__What is needed__. Leaving the pictures aside, transcribe the data below exactly.

__Working data__.
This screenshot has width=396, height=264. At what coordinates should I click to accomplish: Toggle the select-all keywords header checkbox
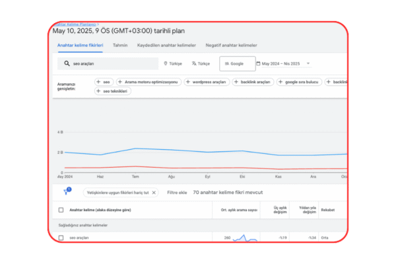(61, 210)
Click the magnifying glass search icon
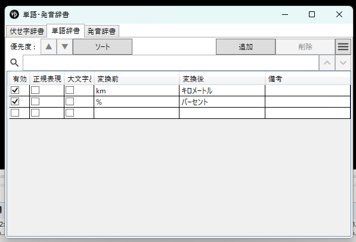 (14, 62)
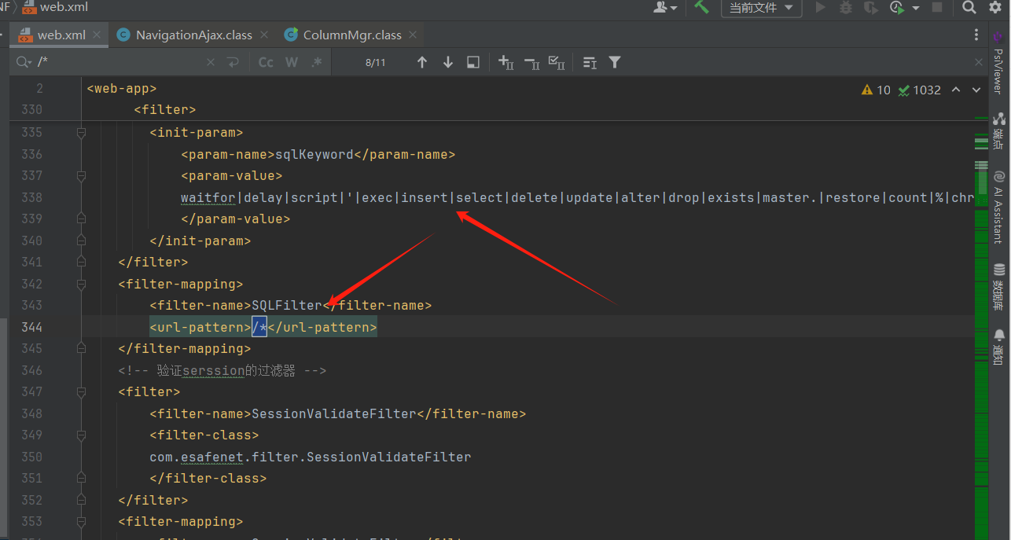Open the 当前文件 run configuration dropdown
1011x540 pixels.
[x=761, y=7]
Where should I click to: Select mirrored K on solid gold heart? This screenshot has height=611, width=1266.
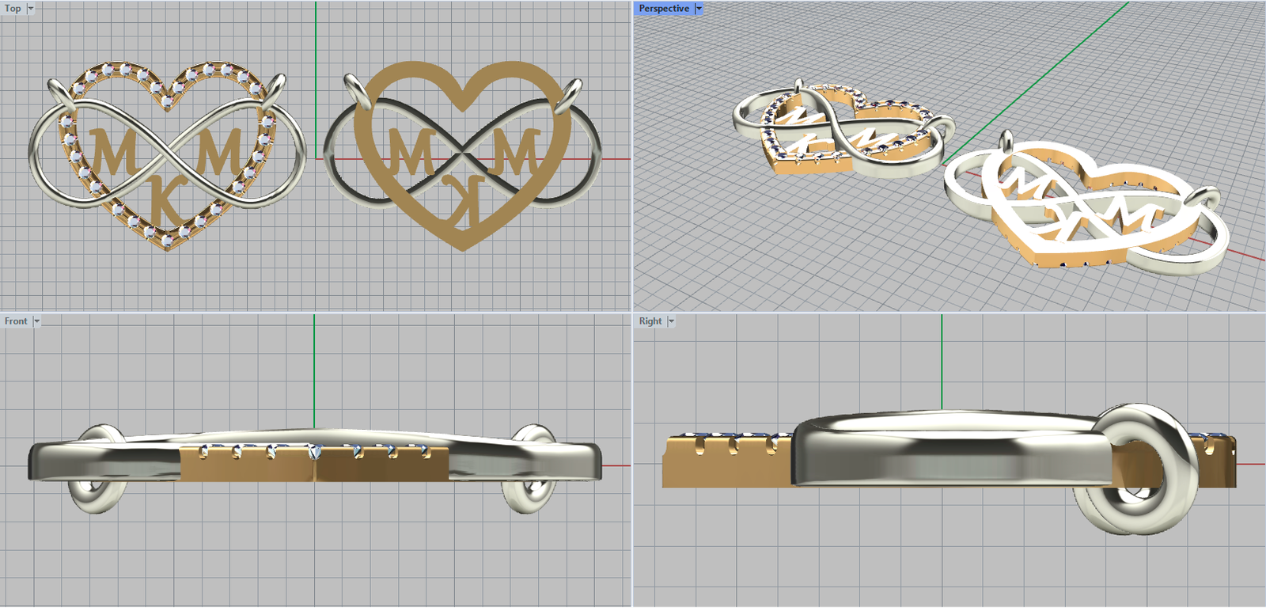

__Output__.
This screenshot has width=396, height=264. At what coordinates should I click to accomplish: Toggle the select-all keywords header checkbox
(61, 210)
Click the magnifying glass search icon
 (14, 62)
Open the 当前文件 run configuration dropdown
1011x540 pixels.
[x=761, y=7]
Where should I click to: Select mirrored K on solid gold heart? This screenshot has height=611, width=1266.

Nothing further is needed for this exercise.